# General Thoughts for Beginners and the Perplexed:



## Steve M1911A1 (Feb 6, 2008)

_I've been shooting pistols (and rifles) for a long, long time. Here's some of the fruits of my experience, specifically aimed at the beginner and the unsure. If questions arise in your mind, feel free to ask them, of me or of anybody here._
• In my long years of experience, I have found that it is easier to learn to shoot well with a full-size, full-weight, .45 ACP semi-auto pistol than with anything else. The best of these is probably the M1911-type Government Model in its many guises and clones. In a full-size pistol, the .45 has the gentlest recoil, so it is the easiest to control, and a single-action (SA) trigger is also the easiest to learn to use well. However, a full-size, full-weight pistol is the very hardest gun to carry concealed. That gives you two options: First is Clint Smith's observation that a carry gun need not be comfortable, but it does need to be comforting. The second is that you may eventually need two different guns, a "learning pistol," and a carrying pistol. (See the next item.)
• Any pistol smaller than full-size is difficult to shoot well. The smaller it is, the more difficult it becomes, to be effective with it. This rule is true, independent of the perceived power of a pistol's cartridge. A small .380 semi-auto is as difficult to shoot well as a tiny .357 Magnum revolver.
• Avoid traditional double-action (TDA) semi-autos. It's difficult enough to learn trigger control in the first place, so don't complicate the issue with a gun that presents you with double-action (DA) trigger action for your first shot, and single-action (SA) for all subsequent shots. Some people prefer double-action-only (DAO) for concealed carry because it does away with the need for a safety lever, while others prefer SA and a safety. Make your choice from those two, and stick with it.
• A long barrel is not difficult to conceal. In an inside-the-waistband (IWB) holster, it just dives that much deeper into your pants. The hard part to conceal is the grip or handle. Further, revolvers are more difficult to conceal well than are semi-autos of similar size. The cylinder is the culprit; and also revolver reloads either bulge or are slow to use.
• The thicker grip of a large-capacity semi-auto pistol may be a bad fit to your hand. However, there is no tradeoff or compromise in the matter: The primary consideration is that the pistol must fit your hand, and magazine capacity pales in comparative importance. It's easier to learn to shoot accurately and reload quickly, than it is to overcome a bad fit with your hand. And, thick grips are hard to conceal.
• Do not buy an expensive pistol, only to carry it in a cheap holster on a flimsy belt. Expect to spend at least $150.00 on the holster-and-belt combination, and $250.00 is even closer to the most appropriate reality. Don't forget to buy a reload carrier of some kind, and to practice its use.
• It is easier to learn defensive shooting and defensive tactics, both of which are equally important, from an experienced and adept teacher, than it is to try to learn these skills on your own. Good training is worth every cent that it costs.
• And, finally, set your mind to putting in lots and lots of practice time, both dry-firing and live. Skill and speed with a pistol comes only after a whole lot of slow, smooth practice. Do not go fast. Be smooth instead, and speed will come to you in time.


----------



## TedDeBearFrmHell (Jul 1, 2011)

i tend to agree with everything you said... i always am amazed at those who would buy a $1200 gun and then start a thread for the cheapest ammo or the best holster under $25....
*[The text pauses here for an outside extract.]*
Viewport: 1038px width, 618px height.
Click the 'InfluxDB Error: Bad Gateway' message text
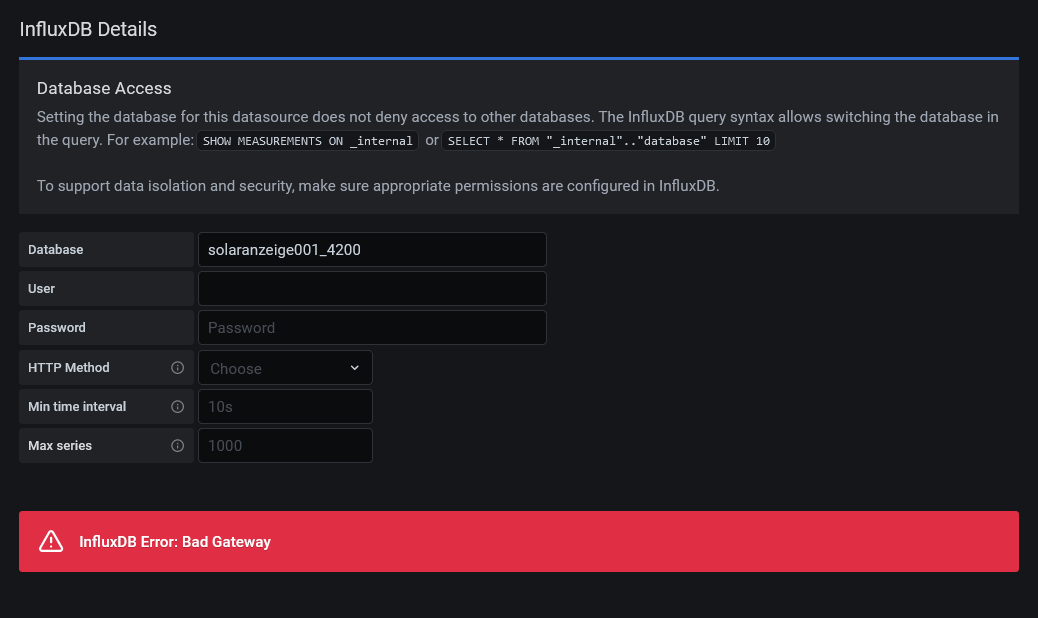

btw.... my very first time shooting ANYTHING i was 8 years old and i shot my uncles highway patrolman.... followed immediately by the marlin lever action .30-30..... i had WATCHED them being shot for years.... my dad and uncles and older cousins all shot the full sized guns, i couldnt wait for the day i could too..... and after, then i graduated to the .22s.... i was a skinny lil kid and the marlin kicked my azz, but i was hooked..... 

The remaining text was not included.